La vicepresidencia en Colombia: un cargo entre la discreción y el conflicto

Desde su restablecimiento en la Constitución de 1991, la Vicepresidencia de la República en Colombia ha mantenido una trayectoria marcada por la incomodidad y, en ocasiones, la irrelevancia. A lo largo de la historia republicana, esta figura existió de manera intermitente hasta 1905, cuando fue reemplazada por la Primera Designatura, un sistema que perduró hasta la promulgación de la nueva Carta Magna.
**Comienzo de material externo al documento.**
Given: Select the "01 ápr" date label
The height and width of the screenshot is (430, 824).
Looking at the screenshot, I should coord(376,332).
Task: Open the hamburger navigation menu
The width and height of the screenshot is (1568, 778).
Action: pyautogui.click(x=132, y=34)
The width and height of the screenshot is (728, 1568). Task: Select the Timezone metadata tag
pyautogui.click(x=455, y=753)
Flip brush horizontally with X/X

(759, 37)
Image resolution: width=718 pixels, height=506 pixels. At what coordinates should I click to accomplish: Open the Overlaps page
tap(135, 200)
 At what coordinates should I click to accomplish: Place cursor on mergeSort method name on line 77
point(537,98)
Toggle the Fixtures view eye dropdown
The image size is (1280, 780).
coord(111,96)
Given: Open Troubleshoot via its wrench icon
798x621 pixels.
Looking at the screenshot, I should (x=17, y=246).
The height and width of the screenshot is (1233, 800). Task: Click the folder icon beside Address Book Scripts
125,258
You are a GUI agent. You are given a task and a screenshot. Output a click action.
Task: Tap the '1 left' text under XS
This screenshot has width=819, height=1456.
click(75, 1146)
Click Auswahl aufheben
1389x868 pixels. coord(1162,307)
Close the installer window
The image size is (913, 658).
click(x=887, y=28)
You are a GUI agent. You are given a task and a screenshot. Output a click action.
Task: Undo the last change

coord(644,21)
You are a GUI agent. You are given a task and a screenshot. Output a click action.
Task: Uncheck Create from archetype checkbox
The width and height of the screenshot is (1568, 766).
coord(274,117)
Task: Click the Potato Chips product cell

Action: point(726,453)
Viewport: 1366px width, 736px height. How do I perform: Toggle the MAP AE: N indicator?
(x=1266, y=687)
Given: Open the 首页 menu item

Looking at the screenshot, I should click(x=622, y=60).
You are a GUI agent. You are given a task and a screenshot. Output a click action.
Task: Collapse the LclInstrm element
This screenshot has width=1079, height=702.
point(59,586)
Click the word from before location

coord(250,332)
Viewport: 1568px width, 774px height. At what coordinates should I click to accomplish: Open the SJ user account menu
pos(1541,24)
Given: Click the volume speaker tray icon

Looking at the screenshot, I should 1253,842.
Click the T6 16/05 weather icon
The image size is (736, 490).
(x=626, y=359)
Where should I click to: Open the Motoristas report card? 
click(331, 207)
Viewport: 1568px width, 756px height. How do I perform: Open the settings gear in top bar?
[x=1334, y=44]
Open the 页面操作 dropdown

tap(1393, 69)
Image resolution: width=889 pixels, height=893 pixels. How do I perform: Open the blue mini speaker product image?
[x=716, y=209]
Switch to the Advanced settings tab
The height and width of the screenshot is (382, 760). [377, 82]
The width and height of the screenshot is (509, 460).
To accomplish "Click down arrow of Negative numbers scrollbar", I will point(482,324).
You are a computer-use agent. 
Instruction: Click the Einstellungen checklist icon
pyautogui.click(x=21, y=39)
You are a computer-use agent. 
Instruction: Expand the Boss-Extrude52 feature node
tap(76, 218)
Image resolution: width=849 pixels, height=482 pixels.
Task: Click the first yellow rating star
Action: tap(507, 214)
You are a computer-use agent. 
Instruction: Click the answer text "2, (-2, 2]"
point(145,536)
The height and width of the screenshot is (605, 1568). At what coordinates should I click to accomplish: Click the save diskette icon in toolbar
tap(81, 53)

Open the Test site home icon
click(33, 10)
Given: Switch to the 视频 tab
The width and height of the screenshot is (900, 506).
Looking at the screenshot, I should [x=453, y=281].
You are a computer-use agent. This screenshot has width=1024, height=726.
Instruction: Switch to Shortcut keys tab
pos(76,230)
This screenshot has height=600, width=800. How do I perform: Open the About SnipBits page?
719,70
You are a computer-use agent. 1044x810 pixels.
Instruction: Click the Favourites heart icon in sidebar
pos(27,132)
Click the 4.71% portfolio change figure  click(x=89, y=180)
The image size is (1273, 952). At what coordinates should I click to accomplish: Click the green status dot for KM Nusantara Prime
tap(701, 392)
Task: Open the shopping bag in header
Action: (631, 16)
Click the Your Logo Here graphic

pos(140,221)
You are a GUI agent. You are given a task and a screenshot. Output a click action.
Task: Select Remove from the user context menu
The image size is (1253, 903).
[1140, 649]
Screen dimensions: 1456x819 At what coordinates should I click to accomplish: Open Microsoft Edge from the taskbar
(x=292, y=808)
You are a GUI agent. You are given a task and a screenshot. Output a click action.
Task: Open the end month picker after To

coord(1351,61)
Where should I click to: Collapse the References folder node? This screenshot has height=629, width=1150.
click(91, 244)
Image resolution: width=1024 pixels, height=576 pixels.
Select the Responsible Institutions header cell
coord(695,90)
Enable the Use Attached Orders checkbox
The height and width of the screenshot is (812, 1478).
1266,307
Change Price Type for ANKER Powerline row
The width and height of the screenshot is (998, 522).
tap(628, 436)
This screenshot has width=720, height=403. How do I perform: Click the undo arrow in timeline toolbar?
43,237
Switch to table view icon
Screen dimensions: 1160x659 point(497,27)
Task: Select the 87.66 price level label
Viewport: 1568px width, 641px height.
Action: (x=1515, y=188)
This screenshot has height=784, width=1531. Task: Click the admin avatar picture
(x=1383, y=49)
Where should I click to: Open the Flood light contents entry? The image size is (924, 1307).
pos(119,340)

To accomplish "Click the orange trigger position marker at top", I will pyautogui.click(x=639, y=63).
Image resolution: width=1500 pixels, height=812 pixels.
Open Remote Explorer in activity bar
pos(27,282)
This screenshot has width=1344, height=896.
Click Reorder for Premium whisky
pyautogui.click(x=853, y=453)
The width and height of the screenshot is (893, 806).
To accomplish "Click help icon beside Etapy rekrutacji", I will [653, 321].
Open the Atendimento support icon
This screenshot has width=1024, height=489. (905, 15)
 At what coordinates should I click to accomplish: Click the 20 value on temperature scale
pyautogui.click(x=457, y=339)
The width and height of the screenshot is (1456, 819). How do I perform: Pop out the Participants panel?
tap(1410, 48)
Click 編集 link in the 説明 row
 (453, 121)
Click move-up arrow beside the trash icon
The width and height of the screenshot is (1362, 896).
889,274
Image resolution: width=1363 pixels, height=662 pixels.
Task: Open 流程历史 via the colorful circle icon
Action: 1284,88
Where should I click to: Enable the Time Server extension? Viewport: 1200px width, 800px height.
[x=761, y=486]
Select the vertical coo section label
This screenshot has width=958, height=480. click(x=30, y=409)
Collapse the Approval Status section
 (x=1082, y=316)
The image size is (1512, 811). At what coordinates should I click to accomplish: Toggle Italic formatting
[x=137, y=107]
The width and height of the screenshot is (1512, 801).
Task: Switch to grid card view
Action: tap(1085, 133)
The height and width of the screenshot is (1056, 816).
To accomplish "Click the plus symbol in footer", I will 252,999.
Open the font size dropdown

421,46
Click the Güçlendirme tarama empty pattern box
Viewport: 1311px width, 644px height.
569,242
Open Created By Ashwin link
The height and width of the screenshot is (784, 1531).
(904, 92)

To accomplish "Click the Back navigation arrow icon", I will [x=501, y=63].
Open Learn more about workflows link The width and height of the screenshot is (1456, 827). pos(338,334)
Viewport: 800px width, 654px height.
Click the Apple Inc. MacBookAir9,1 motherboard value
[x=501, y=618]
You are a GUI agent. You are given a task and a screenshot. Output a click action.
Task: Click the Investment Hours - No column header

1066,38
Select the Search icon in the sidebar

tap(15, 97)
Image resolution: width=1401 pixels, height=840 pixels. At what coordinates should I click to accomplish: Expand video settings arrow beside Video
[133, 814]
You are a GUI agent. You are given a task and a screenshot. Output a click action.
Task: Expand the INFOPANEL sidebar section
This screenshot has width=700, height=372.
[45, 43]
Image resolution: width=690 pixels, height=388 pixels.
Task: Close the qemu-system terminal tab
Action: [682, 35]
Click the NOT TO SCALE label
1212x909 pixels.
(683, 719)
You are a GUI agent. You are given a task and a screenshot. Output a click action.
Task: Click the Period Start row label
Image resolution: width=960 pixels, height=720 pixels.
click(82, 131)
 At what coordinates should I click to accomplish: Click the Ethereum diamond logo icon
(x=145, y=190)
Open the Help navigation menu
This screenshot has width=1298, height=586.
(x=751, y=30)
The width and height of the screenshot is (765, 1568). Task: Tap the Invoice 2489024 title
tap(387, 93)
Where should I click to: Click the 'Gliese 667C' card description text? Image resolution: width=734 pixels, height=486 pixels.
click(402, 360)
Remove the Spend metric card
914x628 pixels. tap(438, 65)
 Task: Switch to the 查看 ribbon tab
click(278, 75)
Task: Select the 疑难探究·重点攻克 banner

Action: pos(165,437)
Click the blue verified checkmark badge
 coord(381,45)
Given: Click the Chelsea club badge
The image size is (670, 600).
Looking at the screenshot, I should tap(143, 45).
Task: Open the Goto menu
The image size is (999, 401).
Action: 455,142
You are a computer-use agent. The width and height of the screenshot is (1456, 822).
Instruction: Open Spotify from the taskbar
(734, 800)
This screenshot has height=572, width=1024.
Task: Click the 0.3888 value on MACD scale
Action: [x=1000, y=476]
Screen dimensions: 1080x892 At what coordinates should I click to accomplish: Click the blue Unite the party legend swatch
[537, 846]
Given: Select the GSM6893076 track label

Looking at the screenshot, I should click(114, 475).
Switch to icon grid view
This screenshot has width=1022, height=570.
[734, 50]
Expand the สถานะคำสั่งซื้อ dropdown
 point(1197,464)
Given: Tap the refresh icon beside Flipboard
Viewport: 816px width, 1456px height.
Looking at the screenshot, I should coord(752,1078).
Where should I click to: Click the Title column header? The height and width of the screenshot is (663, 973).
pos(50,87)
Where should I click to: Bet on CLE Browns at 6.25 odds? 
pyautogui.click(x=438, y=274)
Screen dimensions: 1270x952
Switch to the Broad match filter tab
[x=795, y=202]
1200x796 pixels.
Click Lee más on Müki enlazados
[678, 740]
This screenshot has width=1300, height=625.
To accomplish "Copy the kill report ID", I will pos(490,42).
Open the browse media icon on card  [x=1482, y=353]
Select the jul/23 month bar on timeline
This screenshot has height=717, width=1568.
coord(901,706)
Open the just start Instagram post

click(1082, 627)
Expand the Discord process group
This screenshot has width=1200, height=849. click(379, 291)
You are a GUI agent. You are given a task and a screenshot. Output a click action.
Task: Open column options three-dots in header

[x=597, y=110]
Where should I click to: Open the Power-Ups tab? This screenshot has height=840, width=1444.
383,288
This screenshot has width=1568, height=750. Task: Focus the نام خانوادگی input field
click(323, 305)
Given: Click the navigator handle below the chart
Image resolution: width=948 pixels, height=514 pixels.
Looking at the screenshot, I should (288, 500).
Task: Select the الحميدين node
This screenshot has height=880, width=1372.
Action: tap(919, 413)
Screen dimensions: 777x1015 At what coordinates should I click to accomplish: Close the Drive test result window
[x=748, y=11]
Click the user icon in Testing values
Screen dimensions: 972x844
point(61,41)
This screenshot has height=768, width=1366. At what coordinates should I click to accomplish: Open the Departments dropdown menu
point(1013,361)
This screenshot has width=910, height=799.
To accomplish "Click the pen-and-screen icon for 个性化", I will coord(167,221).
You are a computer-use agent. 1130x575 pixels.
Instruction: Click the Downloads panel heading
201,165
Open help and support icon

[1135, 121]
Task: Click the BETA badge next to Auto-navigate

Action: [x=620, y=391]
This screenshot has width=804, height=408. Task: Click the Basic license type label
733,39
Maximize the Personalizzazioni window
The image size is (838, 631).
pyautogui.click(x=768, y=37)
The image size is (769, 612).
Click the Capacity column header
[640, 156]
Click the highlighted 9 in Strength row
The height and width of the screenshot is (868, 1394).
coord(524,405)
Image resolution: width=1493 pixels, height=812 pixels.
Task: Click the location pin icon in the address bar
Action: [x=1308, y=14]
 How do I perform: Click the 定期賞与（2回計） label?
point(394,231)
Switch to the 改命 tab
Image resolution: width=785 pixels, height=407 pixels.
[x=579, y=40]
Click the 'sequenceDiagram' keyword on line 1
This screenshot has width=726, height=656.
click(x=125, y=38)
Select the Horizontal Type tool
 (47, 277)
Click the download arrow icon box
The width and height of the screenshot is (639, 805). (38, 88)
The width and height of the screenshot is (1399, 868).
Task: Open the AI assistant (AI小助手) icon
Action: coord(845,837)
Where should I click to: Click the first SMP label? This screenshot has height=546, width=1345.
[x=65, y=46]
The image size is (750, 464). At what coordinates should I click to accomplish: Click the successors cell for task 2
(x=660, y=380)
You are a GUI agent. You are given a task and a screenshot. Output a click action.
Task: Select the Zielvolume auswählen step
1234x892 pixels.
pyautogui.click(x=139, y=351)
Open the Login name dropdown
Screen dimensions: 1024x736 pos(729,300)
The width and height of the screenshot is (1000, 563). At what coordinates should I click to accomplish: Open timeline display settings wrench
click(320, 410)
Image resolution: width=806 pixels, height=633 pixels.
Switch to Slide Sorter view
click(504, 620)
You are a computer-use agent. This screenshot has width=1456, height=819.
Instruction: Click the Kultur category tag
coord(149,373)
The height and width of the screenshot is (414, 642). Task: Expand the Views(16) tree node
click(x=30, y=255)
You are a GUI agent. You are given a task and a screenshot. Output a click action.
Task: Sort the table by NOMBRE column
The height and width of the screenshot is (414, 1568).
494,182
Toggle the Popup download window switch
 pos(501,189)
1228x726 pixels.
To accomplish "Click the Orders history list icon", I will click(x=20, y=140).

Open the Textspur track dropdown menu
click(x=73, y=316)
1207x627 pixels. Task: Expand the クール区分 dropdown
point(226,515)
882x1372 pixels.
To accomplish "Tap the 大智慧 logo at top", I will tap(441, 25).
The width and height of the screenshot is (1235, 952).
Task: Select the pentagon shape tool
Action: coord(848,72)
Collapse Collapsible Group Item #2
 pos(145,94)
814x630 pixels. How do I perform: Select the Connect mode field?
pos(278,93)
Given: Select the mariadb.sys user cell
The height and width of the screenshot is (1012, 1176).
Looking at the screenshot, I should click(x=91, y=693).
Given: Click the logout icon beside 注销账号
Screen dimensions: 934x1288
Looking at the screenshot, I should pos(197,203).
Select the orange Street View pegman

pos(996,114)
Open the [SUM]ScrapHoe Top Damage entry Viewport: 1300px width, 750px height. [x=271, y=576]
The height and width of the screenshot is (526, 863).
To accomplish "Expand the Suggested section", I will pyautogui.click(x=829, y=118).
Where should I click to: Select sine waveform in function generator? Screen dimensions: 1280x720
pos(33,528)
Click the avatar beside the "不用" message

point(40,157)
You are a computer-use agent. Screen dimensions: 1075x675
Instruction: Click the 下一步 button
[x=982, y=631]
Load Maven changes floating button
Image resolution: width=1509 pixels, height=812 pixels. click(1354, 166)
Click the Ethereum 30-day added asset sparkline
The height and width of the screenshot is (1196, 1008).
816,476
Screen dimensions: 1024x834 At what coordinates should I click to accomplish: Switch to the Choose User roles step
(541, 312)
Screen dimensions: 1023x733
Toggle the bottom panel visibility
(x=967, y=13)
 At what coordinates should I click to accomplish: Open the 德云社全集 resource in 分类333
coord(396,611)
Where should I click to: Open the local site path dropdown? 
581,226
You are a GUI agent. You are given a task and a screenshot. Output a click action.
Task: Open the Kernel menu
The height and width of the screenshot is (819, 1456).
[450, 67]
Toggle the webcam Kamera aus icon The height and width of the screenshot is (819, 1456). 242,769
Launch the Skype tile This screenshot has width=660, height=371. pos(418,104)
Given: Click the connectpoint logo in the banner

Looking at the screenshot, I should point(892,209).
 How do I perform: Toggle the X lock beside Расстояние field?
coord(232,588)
Casos donde el vicepresidente hizo la diferencia electoral

Podría argumentarse que en dos momentos cruciales, el vicepresidente resultó fundamental para asegurar la victoria presidencial. En 1994, Ernesto Samper llegó a la presidencia acompañado de Humberto de la Calle, quien había sido precandidato y cuyos votos probablemente inclinaron la balanza a favor del triunfo. Una situación similar ocurrió en 2022, cuando Gustavo Petro se alzó con la presidencia junto a Francia Márquez, cuyos apoyos casi igualaron la diferencia que le dio la victoria al mandatario. En ambos escenarios, sin embargo, estas vicepresidencias culminaron de manera desafortunada.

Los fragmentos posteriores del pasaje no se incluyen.